Ora ciò non sembra accertato.
Che gli esperimenti si siano fatti malamente e con una estensione che può far sorgere il sospetto sopra annunziato, sta, ma ciò rientra nell’altro campo delle indagini già esaminate, come non vale ad affermare che si trattò di un vero pubblico servizio istituito in inspregio della legge, il fatto che si facessero pagare poche lire ai gitanti, avendo potuto benissimo questo lieve contributo rappresentare, come si disse, il necessario per sopperire alle spese del combustibile. Non è certo quindi che gli imputati abbiano contravvenuto sotto questo aspetto la legge e perciò di un tale fatto il Tribunale non crede di doversene far loro carico anche nei riguardi per conseguenza della contravvenzione che pure loro venne contestata.

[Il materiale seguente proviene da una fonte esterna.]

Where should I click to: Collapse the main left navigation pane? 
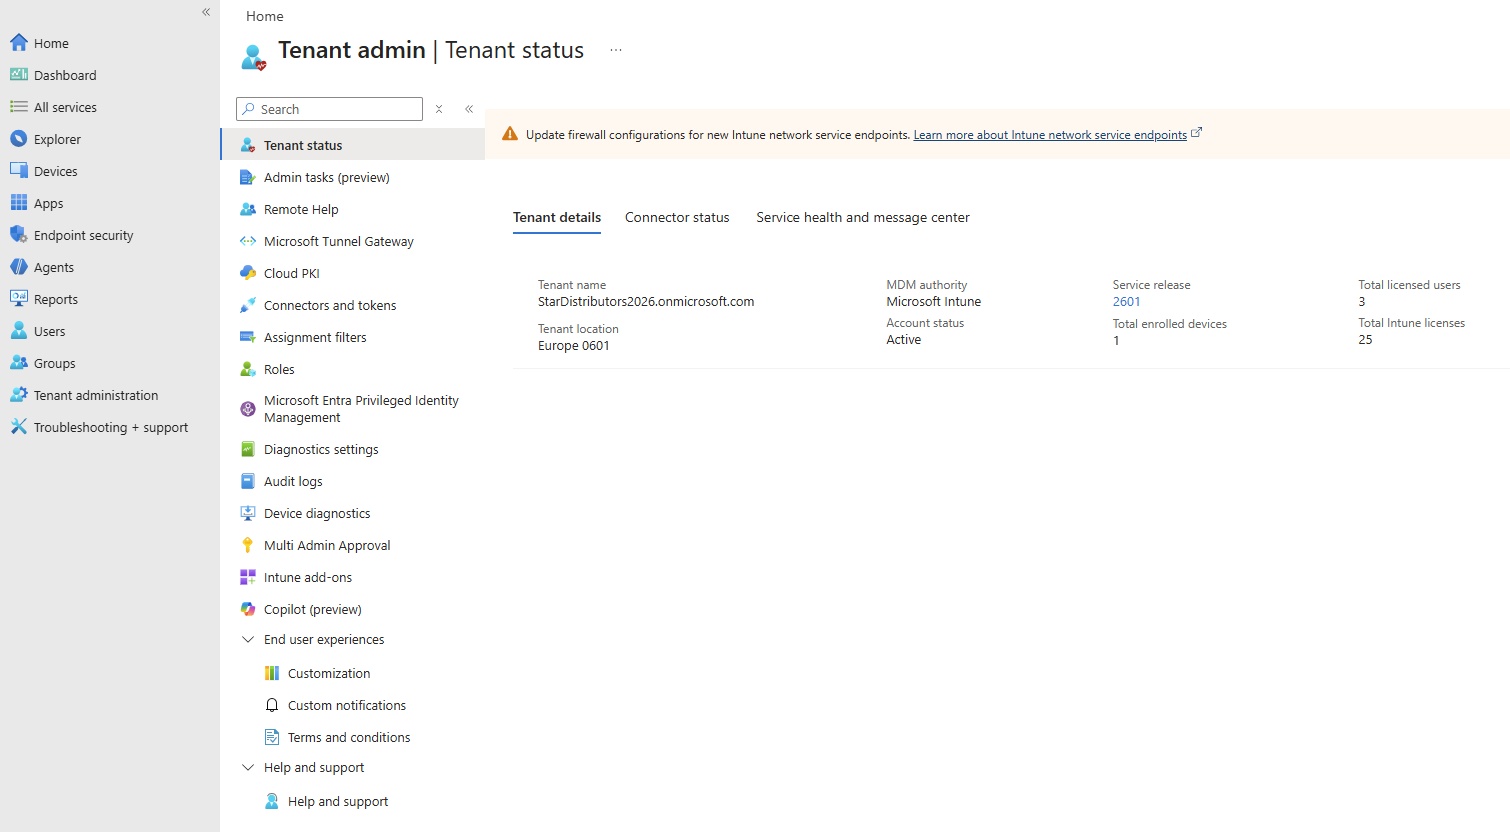[x=206, y=12]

Dichiara Fabbroni Enea, Lana Giovanni e Piastrelli Francesco colpevoli del reato loro ascritto di omicidio colposo come alla lettere a) del capo di imputazione.
Visti gli art. 371 cpv Cod. Pen. 568 C.P.P. li condanna alla pena della detenzione di un anno e mesi sei, nonché alla multa di lira 2200 per ciascuno. In solido ai danni a favore delle parti lese la liquidazione in separata sede ed alle spese processuali.
Visto l’art. 393 C.P.P. dichiara non provata la reità dei suddetti Fabbroni, Lana e Piastrelli in ordine alla contravvenzione di cui alla lettera b) del capo d’imputazione e conseguentemente per tale titolo li assolve.